2) Wait for the doc on call to call you back.
3) Describe symptoms to doc on call.
4) Doc on call tells you to go to the ER for an ultrasound.
5) Head to ER, wait for 3-4 hours.
6) Have ultrasound.
7) Doctor comes in, looks at films, and declares it was a ruptured cyst.
8) Doc gives you a prescription for pain pills.
9) Go home, take pain pills.

As I’ve already been through this routine multiple times, I figured I’d save everyone a lot of time and money and just skip straight to step 9. A quick rummage in my medicine cabinet and… yes!… one lone vicodin, left over from the last time this happened. Praise the Lord. (Now before anyone gets all maternal and scolding on me, I did make a note of the time and the pain level and vowed to pursue the proper channels if it got worse or lasted longer than 8 hours.)

I went back to bed. But first I had a little chat with the Big Guy about how I get it, I need to have surgery, I’m having the damn surgery already, next week in fact, and these little cosmic reminders are neither necessary nor endearing. Hmph.

I got up around 1:00… feeling better but not great… and commenced hobbling around the house and getting myself into a dither over all the tasks that lay as yet undone. The kids will be home around 6:00. Hmmmm. I took the trash out; after which, I seriously considered another nap. Okay, clearly I was not going to be getting much done so I should just get rid of that idea right now. Focus, Mir. Pick a few small, lightweight tasks and call it good. Okay.

During the school year, I pack lunches in the morning by retrieving the lunchbags from backpacks, emptying out the debris, wiping down the inside of the bags, and then filling with the new lunch.

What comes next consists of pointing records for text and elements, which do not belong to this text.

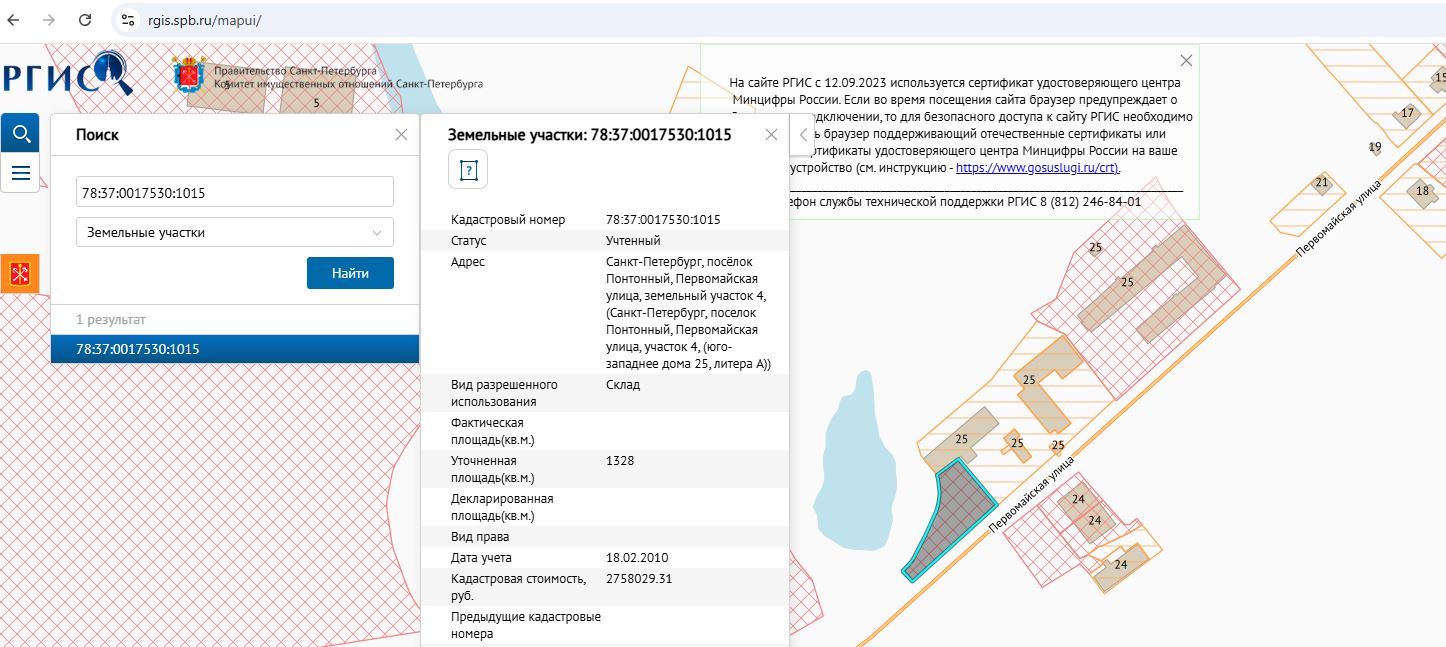Reload the page in the browser
The width and height of the screenshot is (1446, 647).
point(85,20)
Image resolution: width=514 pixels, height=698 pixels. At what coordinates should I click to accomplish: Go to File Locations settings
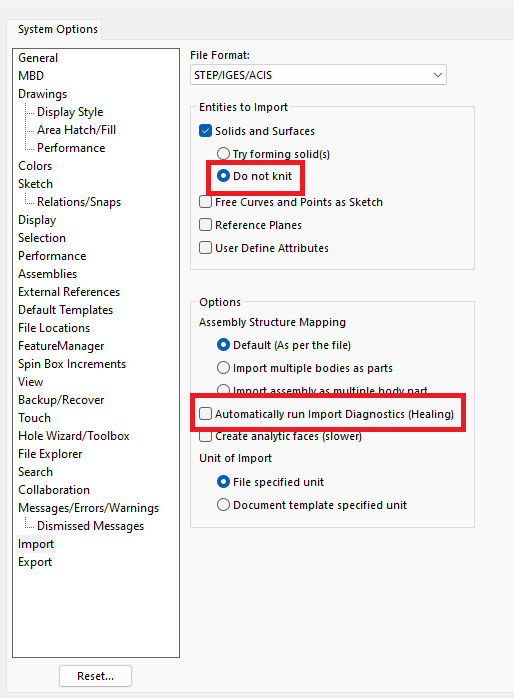pos(54,328)
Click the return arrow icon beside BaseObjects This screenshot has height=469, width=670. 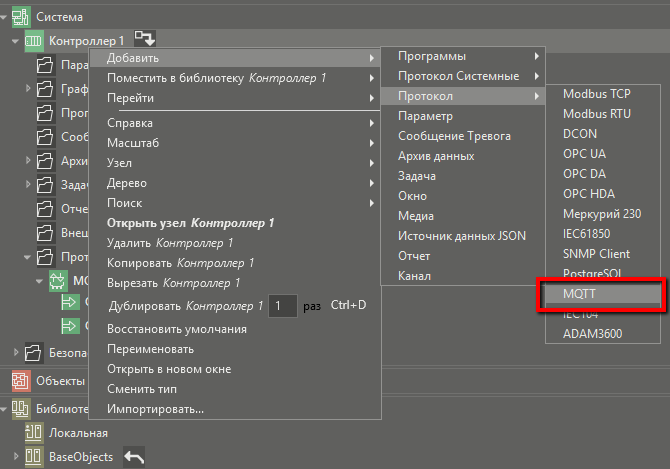[134, 457]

If I were a better mother I’d probably empty out those lunchbags the second the kids get home, leaving them sparkling clean and ready for the next day… but I’m not so I don’t. Sue me. On Friday–the last day of school–we brought home roughly twelve tons of school-related junk which is still exactly where we dropped it in the mudroom when we got home. Emptying out and putting up the lunchbags would be a light task, and I would be very glad to have done so today rather than suddenly realizing, say, two weeks from now that there was still rotting food hanging about.

I retrieved the bags (which are soft-sided lunchboxes). Strawberry Shortcake for the Chickadee, Thomas the Tank Engine for the Monkey. Both were mercifully empty of edibles. The Chickadee’s lunchbox held an impressive assortment of found objects… toothpicks, trading cards, a bottle top, and some “Funny Money” from someone else’s Lunchable. The Monkey’s bag was empty, but felt too heavy. Odd. Then I remembered the small zippered pouch on the outside. This pouch isn’t big enough to hold much of anything, but I do sometimes slip a nutrigrain bar or other safe snack in there for him just in case the school (which provides snacks) finds themselves short for him at some point.

So I unzippered the pouch expecting to pull out a cereal bar, and instead I found the Ultimate 4-year-old Stash of Treasure. I was laughing and cursing as I emptied it out. I don’t know why it struck me as so funny; had the Monkey been here when I discovered it, I probably would’ve hollered at him. But oh, at that moment, there was nothing in the world that could’ve made me feel better.

6 Danimals yogurt cup lids. 9 little juice box straws. 4 deflated yogurt tubes. 2 cheese pouch wrappers. 5 apple stems. 3 snack-size ziploc bags. 3 red plastic sticks from the hand-i-snack thingies. And a partridge in a pear tree. (Okay, no bird; but it wouldn’t have surprised me.)

That was way better than the vicodin. There is an odd comfort in a child’s proclivities.